И опять ничего я ей не сказал, не спросил. Ясные глаза ее точно отталкивали всякий вопрос. Я чувствовал, что он останется без ответа, повиснет, шепотный и жалкий, в воздухе.
И она уехала, а я остался вдвоем с Наташей. Легче было жить как будто, и девочке моей легче, но я жил внутренно тяжело, растерянный и точно под невидимой подушкой. Она душила меня, а я не мог и откинуть ее, она была – непонятность, неизвестность.
VI
Главное… – или это не главное? – ждало впереди.
Мы с Наташей, немного окрепшей, вернулись в Петербург незадолго до Рождества.
От Лиды за все время было две-три открытки. «Не умею писем писать»… Да, признаться, и я писать ей тоже не умел. Порою хотелось, не словами, так в письме, что-то объяснить, спросить… А вспомнишь, кому пишешь, вспомнишь ее глаза, ее ласковое ответное молчание, и нет сил; царапаешь условные приветы, да о погоде, да как-то ненужно и неловко: «Не скучай…»
Санки, легкий морозец, на улицах уже предпраздничная суета. Мне стало весело, и Наташа радовалась родной зиме. Телеграммы о дне приезда я не послал, – зачем Лиде тащиться встречать? Лучше дома.
Вот и широкие, белые линии Острова. Вот и наш дом.

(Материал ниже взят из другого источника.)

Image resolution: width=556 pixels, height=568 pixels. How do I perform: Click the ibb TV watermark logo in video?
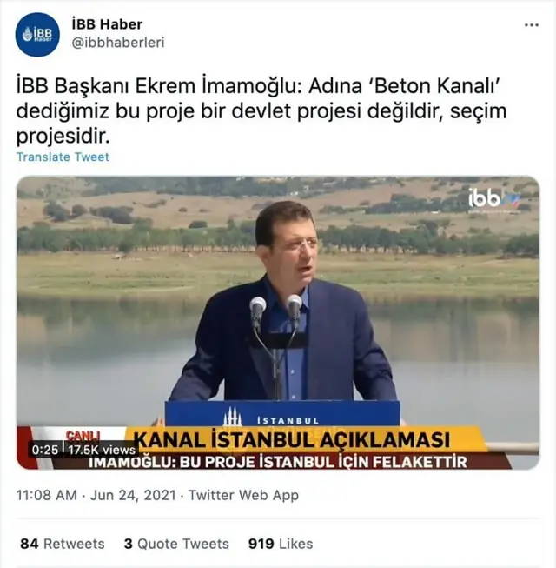(x=493, y=199)
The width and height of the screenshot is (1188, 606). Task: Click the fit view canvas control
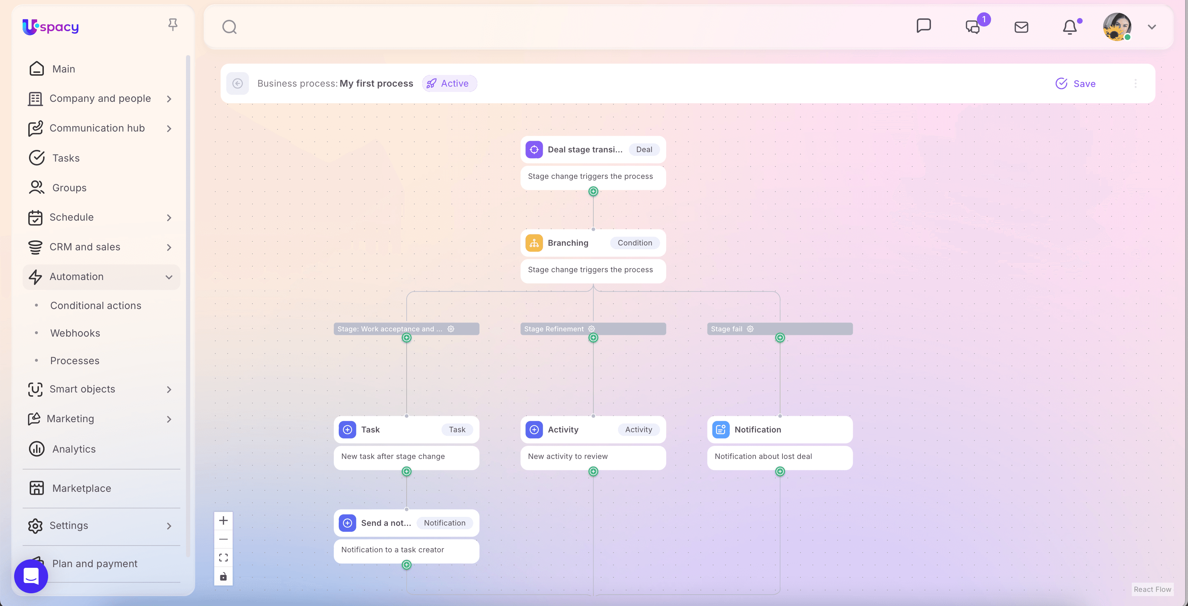tap(223, 558)
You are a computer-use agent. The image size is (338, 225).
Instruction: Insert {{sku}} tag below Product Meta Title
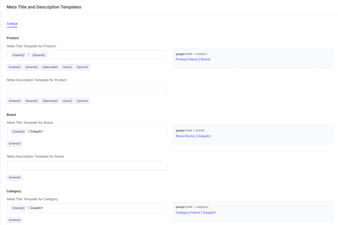tap(67, 67)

Нам отперла, и не скоро, толстая кухарка Васса.
Закричала с изумлением, которое и меня привело в изумление.
– Господи, барин с барышней! Да как это так! Ах ты, Господи!
Захлопотала с вещами. Я вошел в комнаты. Мебель в чехлах, пыльно; и холодновато, точно не топили.
– Васса, да ведь вы же знали, что я на днях буду! Барыня дома? А Феня где?
Васса глядела на меня с недоумением.
– Феню, уж почитай месяца два, барыня взяли. Сряду, как приехали, и взяли.